The three main subtypes of SNs found in the human dorsal root ganglia are nociceptors, mechanoreceptors, and proprioceptors, which detect pain, touch, and body position relative to space, respectively²⁸. Since LAMB4 is necessary for SN development, we next asked whether its loss impacts a particular subtype or all of these SN types. During development, different genes are expressed to promote specification of SNs to a unique subtype. All SNs express BRN3A, whereas RUNX1 and TRKA are expressed by nociceptors during development. In contrast, mechanoreceptors express TRKB, and proprioceptors express TRKC. Additionally, progenitors of both mechanoreceptors and proprioceptors express RUNX3²⁸. We first analyzed the expression of these genes by RT-qPCR. BRN3A was downregulated in LAMB4^+/− and LAMB4^−/− SNs compared to LAMB4^+/+ cells (Fig. 3F). Moreover, the nociceptor-related genes RUNX1 and TRKA were also downregulated, as well as RUNX3, TRKB, and TRKC, which are expressed by mechanoreceptors and proprioceptors (Fig. 3F). Additionally, the number of cells expressing TRKA, TRKB, and TRKC was reduced in LAMB4 mutant SNs measured by flow cytometry (Fig. S4D). Thus, LAMB4 is required for the development of all the three main SN subtypes. We next tested whether the neurons that developed were electrically active. We didn’t find any difference in the firing rate between LAMB4^+/+, LAMB4^+/−, and LAMB4^−/− SNs (Fig. 3G). Agreeing with this, the number, duration, frequency, and intervals of bursts were the same among the three lines (Fig. S4E–H). Furthermore, when we activated nociceptors with the agonists capsaicin and WIN55,212–2²³ the firing rate of LAMB4^+/+, LAMB4^+/−, and LAMB4^−/− SNs was similarly increased (Fig. 3F). This was also observed when LAMB4^+/+, LAMB4^+/−, and LAMB4^−/− mechanoreceptors were activated using hypoosmotic medium²³ (Fig. 3H), suggesting that LAMB4 does not play a role in SN function.
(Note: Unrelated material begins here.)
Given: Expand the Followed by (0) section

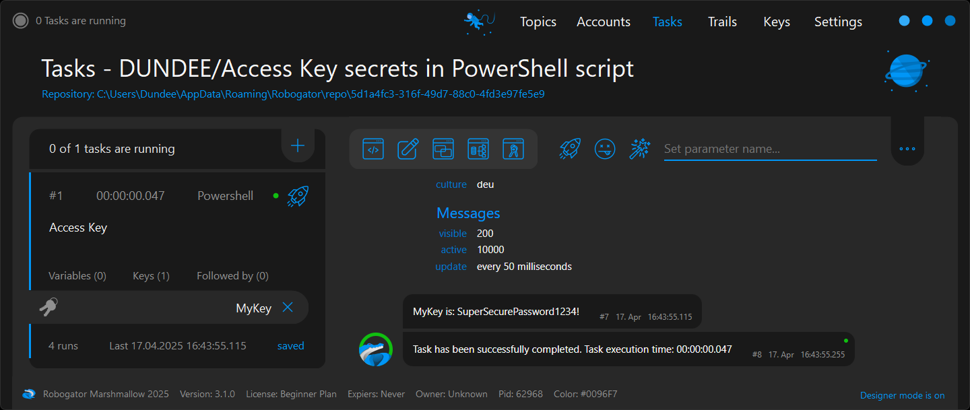Looking at the screenshot, I should (x=232, y=276).
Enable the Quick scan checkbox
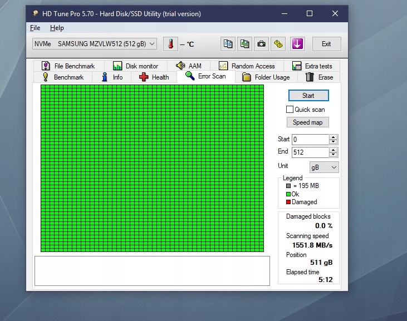Viewport: 407px width, 321px height. (x=290, y=110)
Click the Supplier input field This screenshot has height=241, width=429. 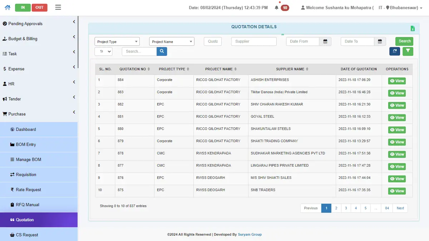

The ECM plays important roles in the homeostasis of different cell types, including neurons³⁰. Thus, we asked whether LAMB4 is necessary for the survival of SNs. Our differentiation protocol had been optimized to assure the development and survival of wild type SNs³¹. To assess degeneration in non-wild type SNs, we first developed a modified protocol that accelerates degeneration in more vulnerable (for example diseased) lines, while still remaining robust cell survival in healthy SNs. This protocol consists of: (1) reducing the concentration of nerve growth factor (NGF) in the differentiation medium and (2) lack of coated laminin in the plates during the differentiation³¹. With this approach, we found that LAMB4^+/− and LAMB4^−/− SNs degenerate faster compared to LAMB4^+/+ (Fig. 3I and J). However, LAMB4^−/− SNs die at a faster rate compared to LAMB4^+/−. Together, our results show that LAMB4 is required for both development and survival, but not function of SNs. Next, we sought to test whether altered LAMB4 expression has clinical implications.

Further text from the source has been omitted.